Much of Kahlo’s work centers on broken bodies, most often her own. In her painting, The Broken Column, Kahlo paints her spine in a way that accentuates its disintegrating states and just how much pain she was in because of it. It’s exposed to the elements. Instead of bone, her mind is made of crumbling stone. Nails have been pounded into her body, from her face to her arm, to her chest and torso.
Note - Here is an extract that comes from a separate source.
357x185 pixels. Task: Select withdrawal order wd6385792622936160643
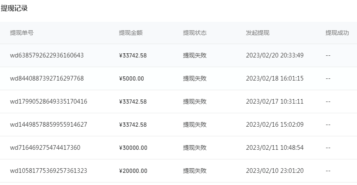click(x=47, y=55)
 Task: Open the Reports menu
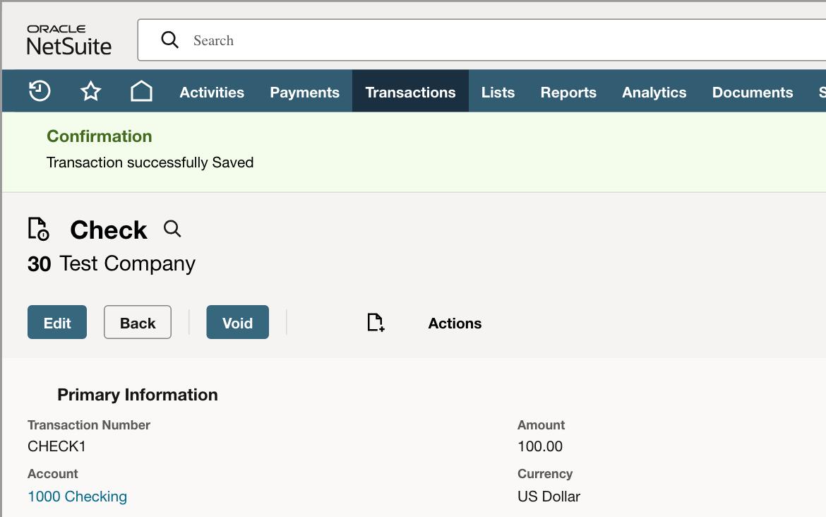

It is interesting to place Kahlo’s and Okorafor’s lives side by side. Both are women of color. Both experienced spinal cord dysfunction. Both looked to art for the language to express the power implicit in their “broken bodies.” These parallels are uncanny in the same way that the most beautiful literary things are revealed in patterns and hidden affinities. But they also evoke a long history of women using art to archive their hurt while proposing new ways of knowing and being. Okorafor has written a book about the marvels of a woman’s body. A recurring figure in the book is the figure of the cyborg, which she uses to explain how she imagined, felt, and lived her post-surgery body beyond its human limits.
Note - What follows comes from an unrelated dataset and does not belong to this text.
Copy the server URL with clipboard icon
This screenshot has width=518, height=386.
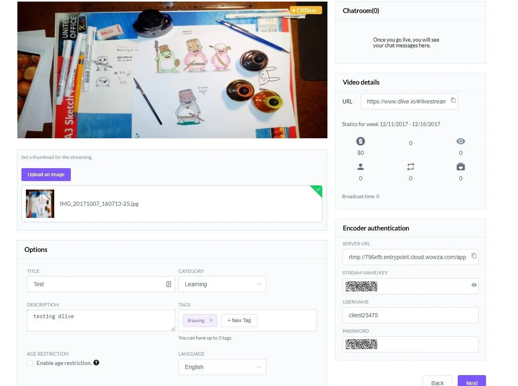(474, 256)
Even though Okorafor shapes her experience in the outlines of Kahlo’s life, the way her story is told has powerful resonances with narrative forms that run deep in African storytelling. Reading this book might bring up for some readers memories of Wole Soyinka’s The Man Died. In the book, Soyinka talks about his time in prison as a mind-bending experience of intense suffering and one that changed his artistic practice in many ways. But Soyinka is himself drawing from Ogun, a Yoruba deity best known for his revolutionary temperament but whose mythology is also a painful story of breaking and becoming. By surviving his breaking—which Soyinka depicts in Myth, Literature, and the African World—Ogun becomes the patron god of artists, explorers, inventors, and revolutionaries. The creative power inspired by Ogun and beautifully worked out in Okorafor’s account of her experience tells us that breaking is what hurtles the body beyond the line of creative hesitation into that outer space of artistic energies where new worlds can be imagined.
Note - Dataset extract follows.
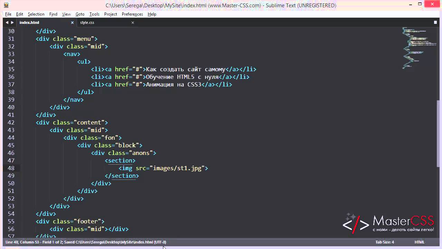Close the index.html tab
The height and width of the screenshot is (249, 442).
click(72, 22)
This artistic philosophy of breaking and becoming is particularly relevant for our time. In the heavily filtered world of social media, so much of the struggle that drive success go unnoticed or have been aestheticized to the point of losing meaning. Okorafor’s life has always held a fascination for readers. Her social media persona is that of a relentlessly hardworking writer and entrepreneur. Fans have watched her go from being an established novelist to making inroads in the elite world of Hollywood TV production. But in this book, she explores a different side of that life – the vulnerability that propels creative power!
It is also important to acknowledge the timing of this book’s publication. These are certainly interesting times in African literary culture. Writers are turning to non-fiction, perhaps, for the ways it validates personal experience as a legitimate site of knowledge making. It is no secret that African literature in its modern form privileges fiction. But texts like Bassey Ikpi’s I Am Telling the Truth But I am Lying, Kwame Onwuachi’s Notes from a Young Black Chef, Chike Frankie Edozien’s Lives of Great Men, including The Dragon, the Giant, the Women by Wayetu Moore and Embracing my Shadows by Unoma Azuah are changing the script. Okorafor joins this growing chorus of artists inviting readers to find inspiration in the struggles that ignite creative power.
Pet Charles January 06, 2020 23:46
A friend of mine directed me to this wonderful story. But I do not understand the following sentence: "It is interesting to place Kahlo’s and Okorafor’s lives side by side. Both are women of color". I know Okorafor is Black. Is Kahlo also Black? The phrase "women of color" or "people of color" tends to conflate the experiences of non-Whites as if they are all the same when nothing could be further from the truth.